The TK wrap or shibari box tie, gote shibari, is a single column tie of the upper body. It is also called a takate kote. The forearms are placed in parallel high behind the back. This forms the starting point for the tie that has a top rope that encircles the torso and arms just below the shoulder, tying back to a central point, creating a stem down to the forearms. This is the distinguishing feature of the box-tie. A lower rope encircles the arms and torso at a midpoint between the upper rope and elbow, tying back to the stem.
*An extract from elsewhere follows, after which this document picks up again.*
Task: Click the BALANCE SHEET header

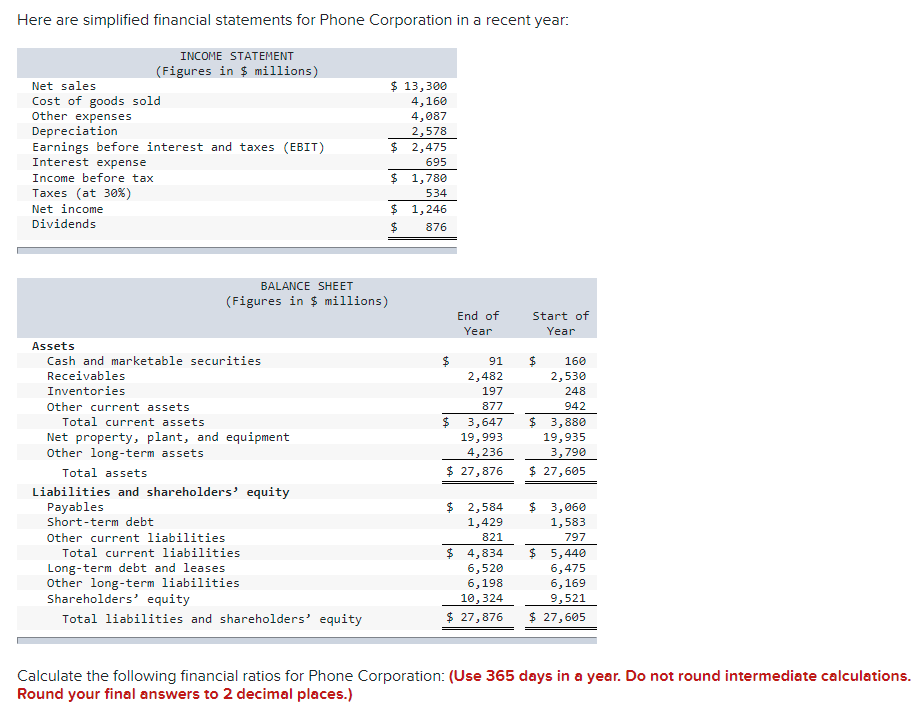Action: pos(306,285)
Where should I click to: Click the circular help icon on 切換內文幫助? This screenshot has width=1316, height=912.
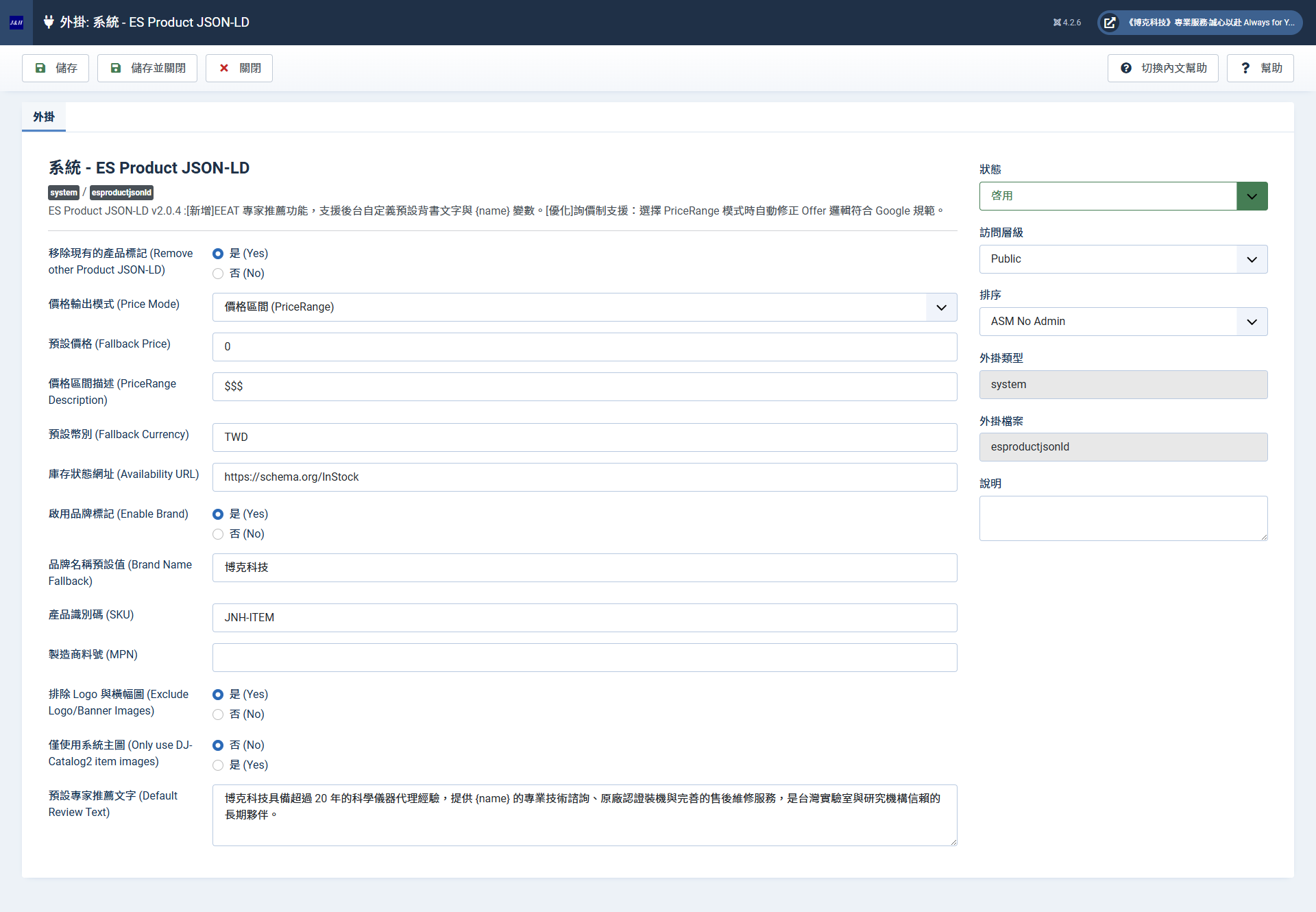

TK wraps are used in suspension bondage, and if the ropes are misplaced the body weight can crush the radial nerve leading to the serious and possibly irreversible condition known as wrist drop. There is no absolutely safe position for the top wrap; the mid-point gap between the triceps and the deltoid muscles is the most problematic.

====Variants====
The cross-chest boxtie replaces the top rope by one that passes over the shoulder and back under the opposite arm, reverses tension and then repeats over the other shoulder.

A more strenuous alternative is the elbows together tie, which can lead to a strappado, or the reverse-prayer ties the over-arm (Hasenohren) or bunny ears ties, method is another way of restraining the hands.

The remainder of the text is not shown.